The only known life in the universe lives on a mid-size rocky planet that orbits a mid-size yellow star. That makes our planet a bit unusual. While small rocky planets are common in the galaxy, yellow stars are not. Small red dwarf stars are much more typical, making up about 75% of the stars in the Milky Way. This is why most of the potentially habitable exoplanets we’ve discovered orbit red dwarfs.

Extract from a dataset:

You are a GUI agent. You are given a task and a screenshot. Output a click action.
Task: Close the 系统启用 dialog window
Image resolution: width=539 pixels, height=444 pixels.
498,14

All things being even, you would expect then that red dwarf planets are the ones most likely to harbor life. But all things aren’t equal. Red dwarfs can be much more active than Sun-like yellow stars. They can emit enormous solar flares and strong x-rays. And since red dwarfs are much cooler than the Sun, planets must orbit very close to them to be potentially habitable. All of this paints a grim picture for life on red dwarf planets. A red dwarf would likely strip the atmospheres of close planets, and fry any life those worlds might harbor. But a new study finds that things might not be as bad as we thought.1
The team used data from the Transiting Exoplanet Survey Satellite (TESS). While the primary goal of the TESS mission is to study exoplanets that transit their stars, the TESS survey also contains data on stellar flares. So the team looked for the stellar flares of red dwarfs. From this, they could determine the latitude of solar flares on the star. They found that the distribution of flares on red dwarfs is very different from that of our Sun.